(Jobs)
1. Name every actor that the film review below mentions by name.
2. According to the film review below, who provides the voice of Kilowog?

As for the acting, I know many fans were skeptical about the casting of Ryan Reynolds as the main protagonist, Hal Jordan, but they needn't worry. No, the worse part about this film really had nothing to do with Ryan Reynolds, as he actually played his part quite well. Sure, there were a few scenes where I thought he needed to be more conflicted and emotional, whenever the movie talked about the death of Hal's father. But for the most part, I thought Ryan Reynolds did a good job considering how poorly edited, written and directed this movie was to begin with. As for the rest of the cast, I thought they all played their roles well. Geoffrey Rush is rather charming as the voice of Tomar-Re, and Michael Clarke Duncan is almost a natural as the voice of Kilowog.
Unfortunately, I would've liked to have seen more character development from Hector Hammond (Peter Sarsgaard), Sinestro (Mark Strong) and Carol Ferris (Blake Lively), as each of these characters play a key role in the film. Yet, very little screen time is used to develop their characters or establish more of a concreted relationship for the audience to feel the connection. Sure, with Carol and Hal, the audience could obviously feels there's an attraction between them. A kind of love hate sort of relationship if you will, but their relationship is rarely fleshed out in the movie as one would hope. At the beginning, Blake's character starts off as a strong female love interest that carries a great combination of sexiness, feminism, independence, toughness, compassion and wit. Yet in the later part of the film, she becomes reduced to a mere damsel in distress. One that desperately yearns for her "knight and shining armor" to save her. Gee, so much for that great combination she had earlier. Of course, I probably wouldn't have minded as much about her being reduced to a damsel in distress figure if more screen time was used to establish more of a relationship between Hal Jordan and Carol.

(Supplied material)
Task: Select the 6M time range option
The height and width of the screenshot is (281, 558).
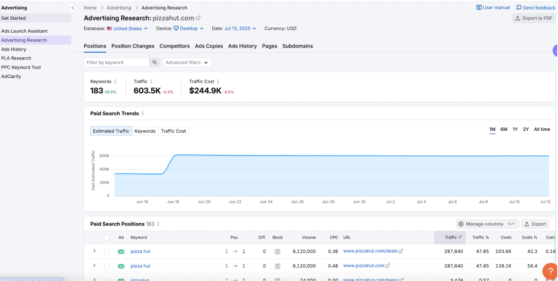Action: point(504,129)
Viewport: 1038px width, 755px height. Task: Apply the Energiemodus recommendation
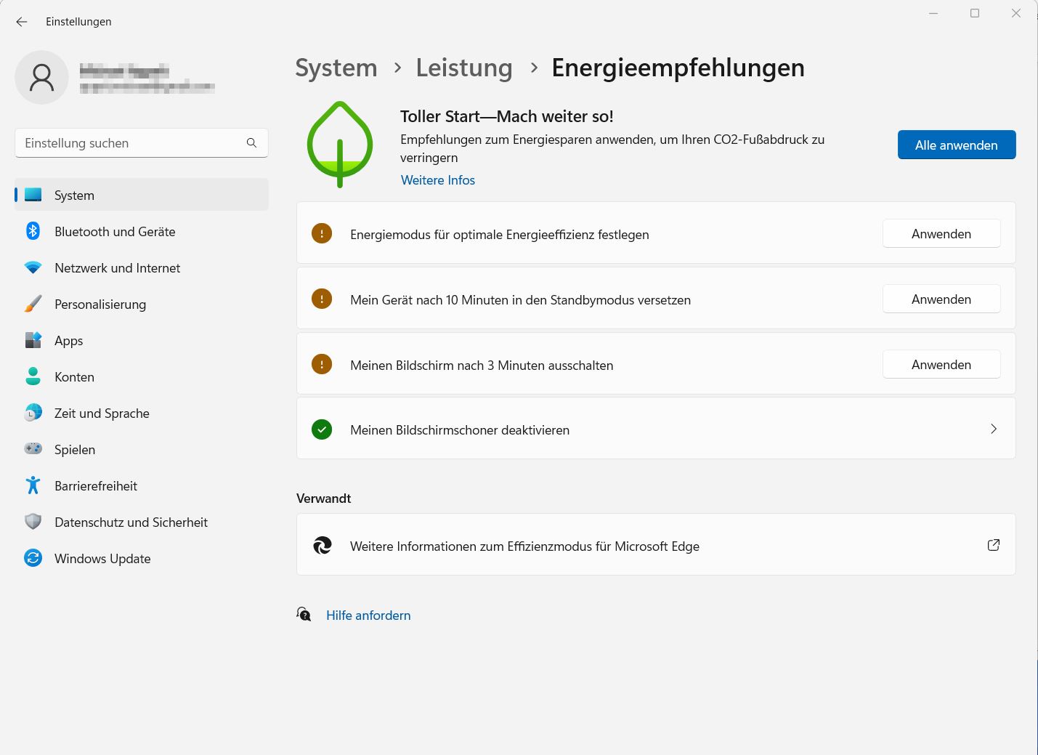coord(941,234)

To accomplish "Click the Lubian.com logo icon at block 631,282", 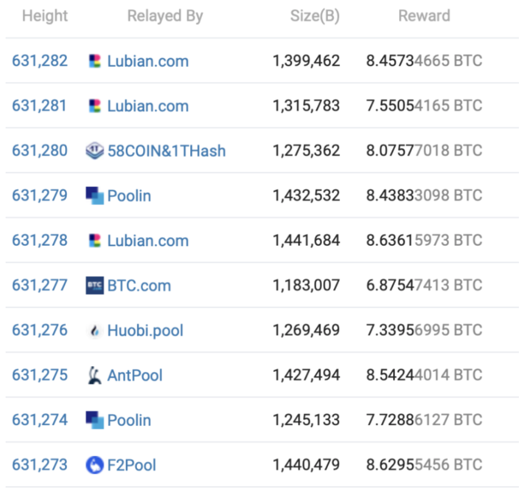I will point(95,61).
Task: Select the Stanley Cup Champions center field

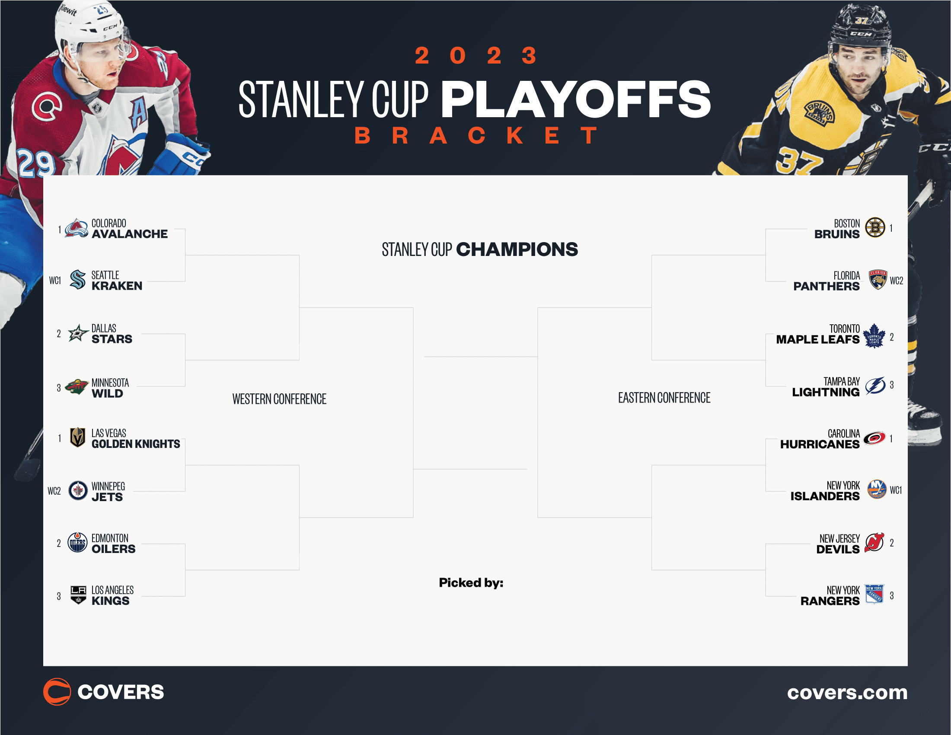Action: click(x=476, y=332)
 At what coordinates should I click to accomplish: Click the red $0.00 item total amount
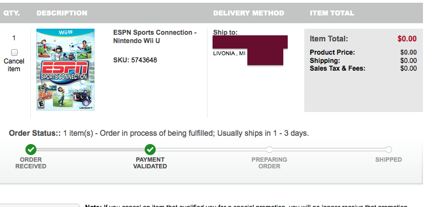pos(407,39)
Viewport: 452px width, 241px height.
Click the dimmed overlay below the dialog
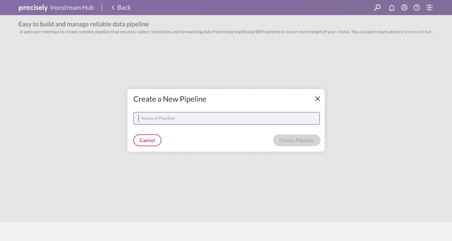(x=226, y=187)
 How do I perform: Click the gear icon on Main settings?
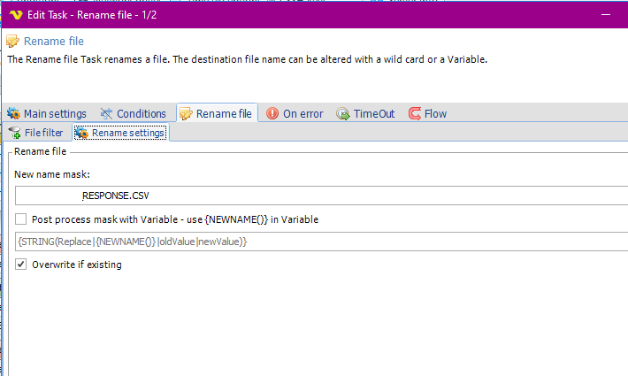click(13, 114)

* * *

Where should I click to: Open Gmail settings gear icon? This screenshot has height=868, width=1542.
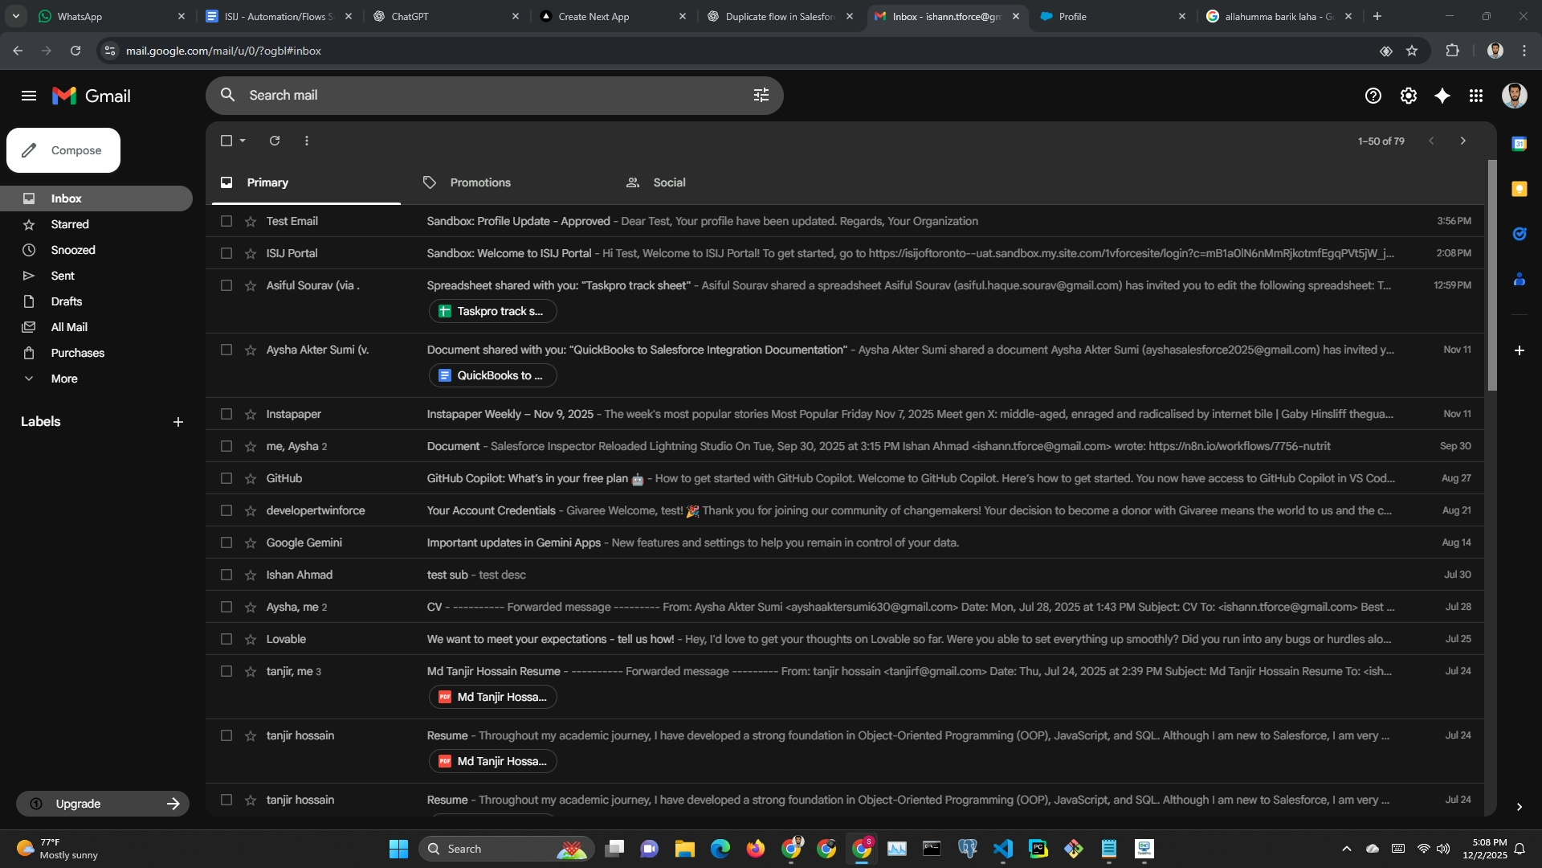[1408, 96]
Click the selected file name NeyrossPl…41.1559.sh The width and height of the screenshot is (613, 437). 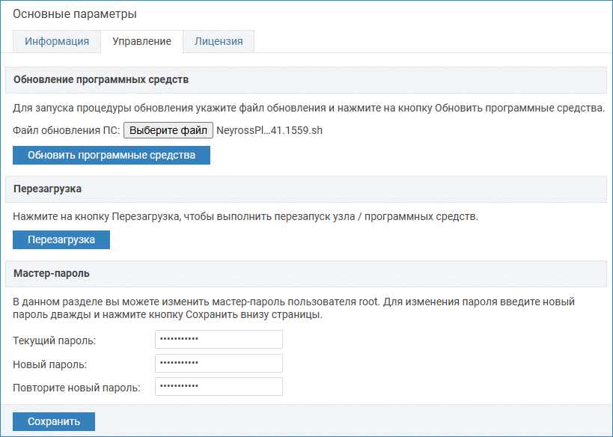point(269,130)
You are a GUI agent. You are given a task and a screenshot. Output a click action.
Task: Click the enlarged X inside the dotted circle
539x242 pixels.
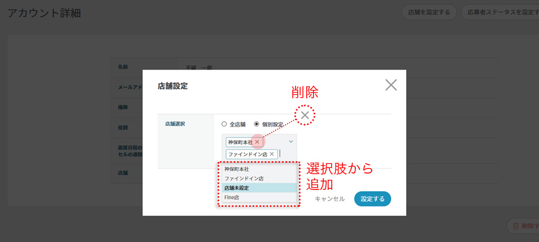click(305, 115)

(In response)
1. Ryan Reynolds, Geoffrey Rush, Michael Clarke Duncan, Peter Sarsgaard, Mark Strong, Blake Lively

2. Michael Clarke Duncan